Aufgaben »
(a) Schreiben Sie aus der Gerichtsentscheidung den Abschnitt ab, der bei „AN 14 K 16.281“ beginnt und bei „Antragsverfahrens zu tragen.“ endet.
(b) Fassen Sie die Gerichtsentscheidung in zwei Sätzen zusammen.
(c) Führen Sie die Gerichtsentscheidung im Anschluss an ihren letzten Satz weiter.

Ausgewählter Auszug »
________
AN 14 K 16.281 2016-06-10 Urt VGANSBACH VG Ansbach

Tenor

I.
Der Antrag auf Zulassung der Berufung wird verworfen.
II.
Die Klägerin hat die Kosten des Antragsverfahrens zu tragen.
III.
Der Streitwert wird für das Zulassungsverfahren auf 5.000,00 EUR festgesetzt.

Gründe

Der Antrag auf Zulassung der Berufung gegen das Urteil des Verwaltungsgerichts Ansbach vom 10. Juni 2016 ist unzulässig, weil der Zulassungsgrund der grundsätzlichen Bedeutung der Rechtssache (§ 124 Abs. 2 Nr. 3 VwGO) nicht den Anforderungen des § 124 a Abs. 4 Satz 4 VwGO entsprechend dargelegt wurde. Die Darlegungsanforderungen dieses Zulassungsgrundes sind nur erfüllt, wenn der Rechtsmittelführer eine konkrete Rechts- oder Tatsachenfrage formuliert und ausführt, warum diese Frage für den Rechtsstreit entscheidungserheblich und damit im Berufungsverfahren klärungsfähig ist sowie erläutert, weshalb sie klärungsbedürftig ist und schließlich darlegt, warum ihr eine über den Einzelfall hinausgehende Bedeutung zukommt.
1. Soweit die Klägerin im Antragsschriftsatz vom 13. September 2016 die Frage nach der Anwendbarkeit der sicherheitsrechtlichen Generalklausel des Art. 7 Abs. 2 Nr. 1 LStVG im Anwendungsbereich des Gesetzes zum Schutze der Gesundheit vom 23. Juli 2010 (Gesundheitsschutzgesetz, GSG) aufwirft, formuliert sie schon keine konkrete Rechts- oder Tatsachenfrage.
2. Die Klägerin hat nicht dargelegt, inwieweit der im Schriftsatz vom 31. Oktober 2016 formulierten Frage:
„Wie weit reicht der Subsidiaritätsgrundsatz des Art. 7 Abs. 2 LStVG, wenn der identische Lebenssachverhalt dazu führt, dass er auch mit dem Bay. Gesundheitsschutzgesetz geahndet werden kann ?“
eine über den konkreten Einzelfall hinausreichende Bedeutung zukommt.
________
Bereitgestellte Angaben »
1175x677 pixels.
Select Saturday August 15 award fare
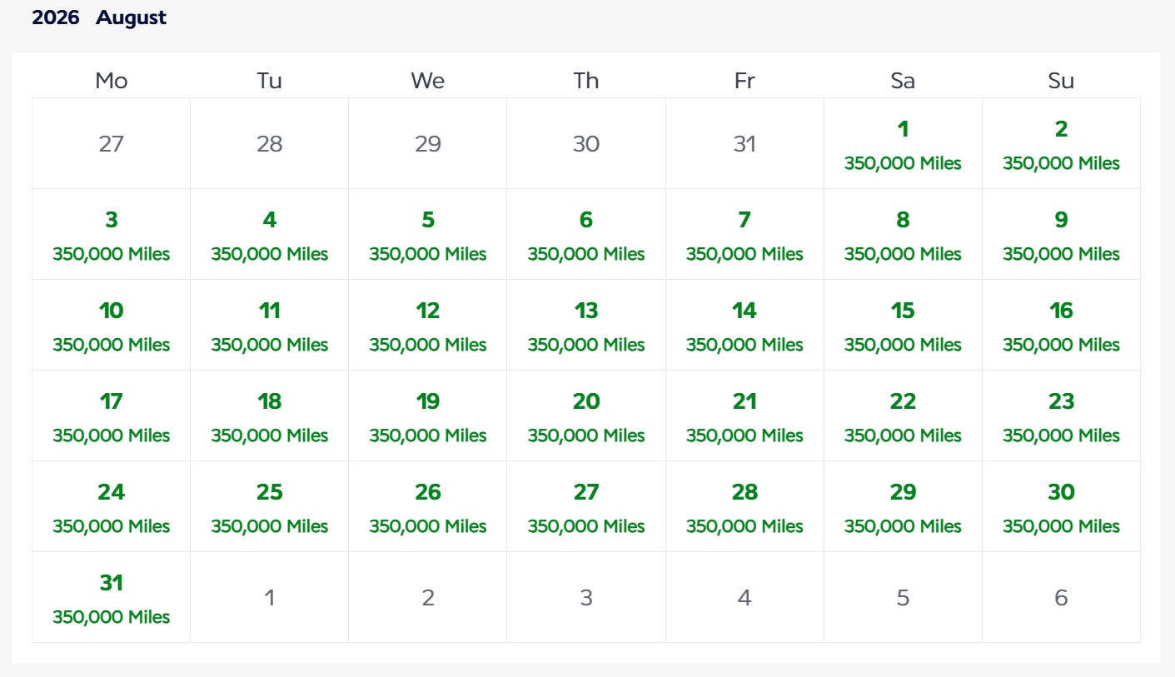[903, 326]
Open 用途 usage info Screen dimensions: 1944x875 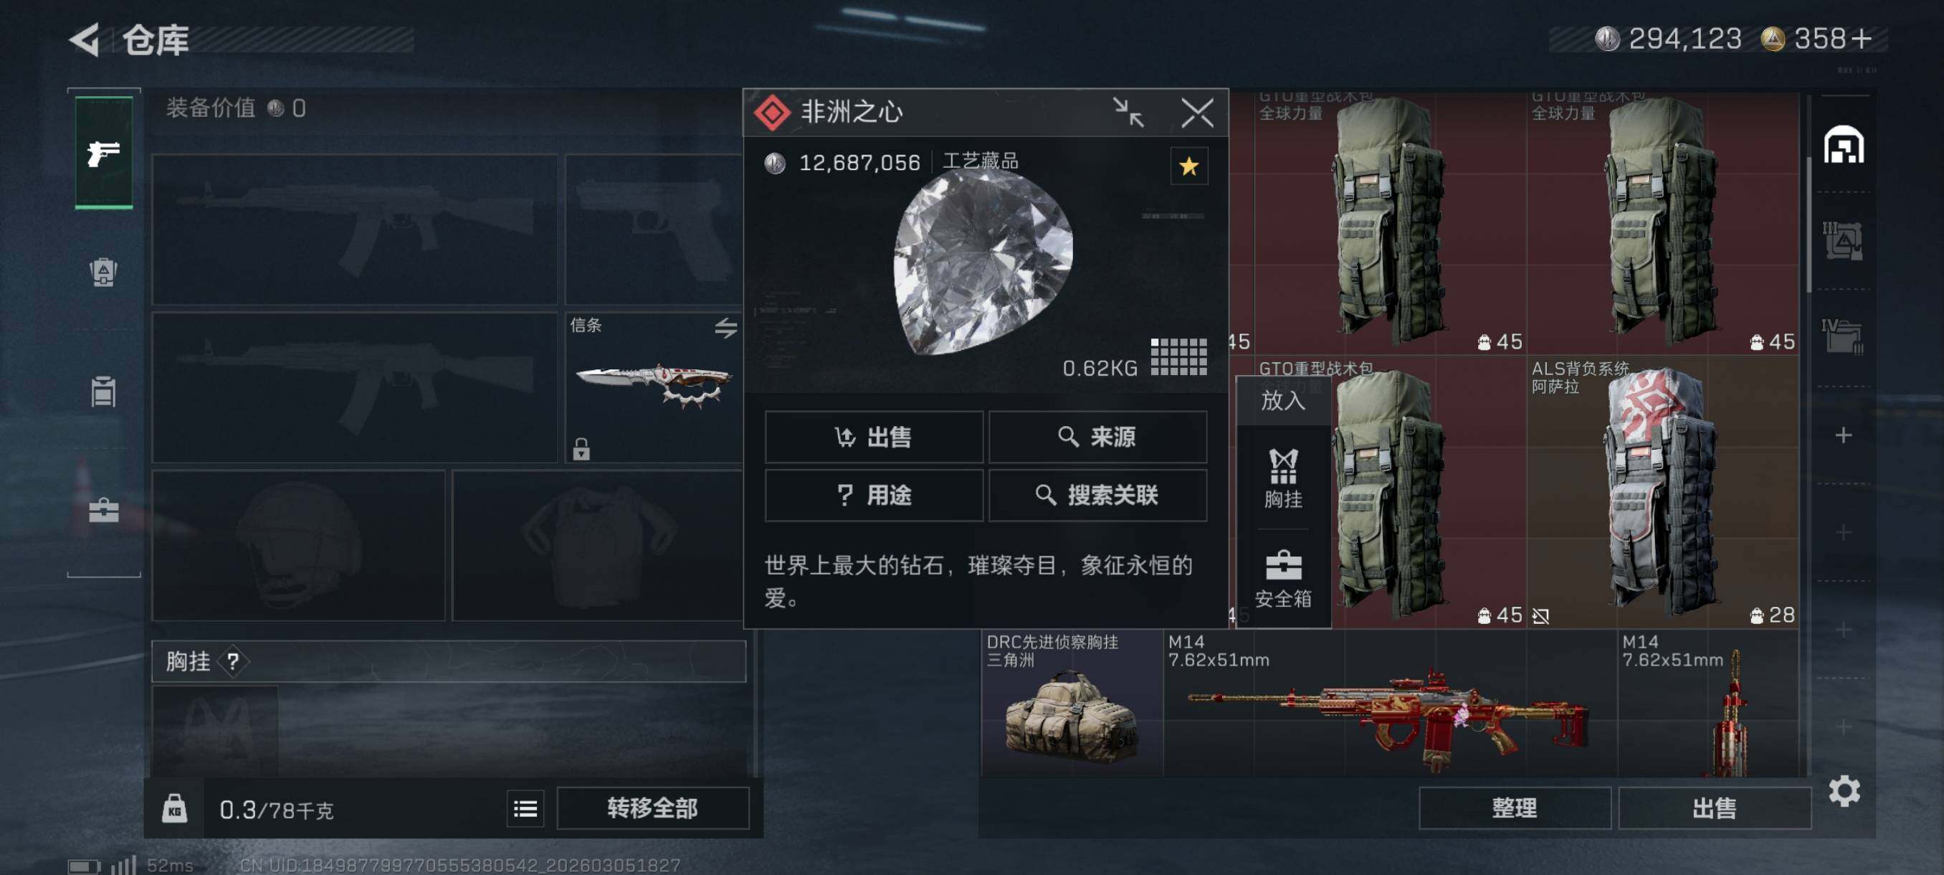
________
Antworten je Aufgabe »
(a)
AN 14 K 16.281 2016-06-10 Urt VGANSBACH VG Ansbach

Tenor

I.
Der Antrag auf Zulassung der Berufung wird verworfen.
II.
Die Klägerin hat die Kosten des Antragsverfahrens zu tragen.

(b) Der Antrag der Klägerin auf Zulassung der Berufung gegen das Urteil des Verwaltungsgerichts Ansbach vom 10. Juni 2016 wird als unzulässig verworfen, die Klägerin trägt die Kosten des Antragsverfahrens, und der Streitwert wird auf 5.000,00 EUR festgesetzt. Als Grund nennt das Gericht, dass die grundsätzliche Bedeutung der Rechtssache nicht ausreichend dargelegt wurde: Die erste aufgeworfene Frage ist keine konkrete Rechts- oder Tatsachenfrage, und für die zweite fehlt die Darlegung einer über den Einzelfall hinausreichenden Bedeutung.

(c)
Das Verwaltungsgericht führt auf Seite 11 seiner Entscheidungsgründe unter Verweis auf Rechtsprechung und Kommentarliteratur aus, zwar gingen gemäß Art. 7 Abs. 2 LStVG den allgemeinen Befugnissen abschließende Spezialbefugnisse vor, im Verhältnis zu Art. 7 Abs. 2 Nr. 1 LStVG sei jedoch das Eingreifen einer solchen vorrangigen Spezialbefugnis kaum denkbar, weil es anderweitige besondere gesetzliche Befugnisse der Sicherheitsbehörden zum Erlass von Einzelanordnungen, um Straftaten, Ordnungswidrigkeiten oder verfassungsfeindliche Handlungen zu verhüten oder zu unterbinden, nicht gebe. Jedenfalls enthalte auch § 5 GastG keine abschließende Regelung, so dass weitergehende Anordnungen nach allgemeinem und speziellem Polizeirecht möglich seien. Vorliegend diene die Zielsetzung der Gefahrenbeseitigung nicht vorrangig einem Regelungszweck des Spezialgesetzes, sondern der Bekämpfung konkreter Gefahren unabhängig von im Spezialgesetz angeknüpften Eigenschaften des Störers und der störenden Sache.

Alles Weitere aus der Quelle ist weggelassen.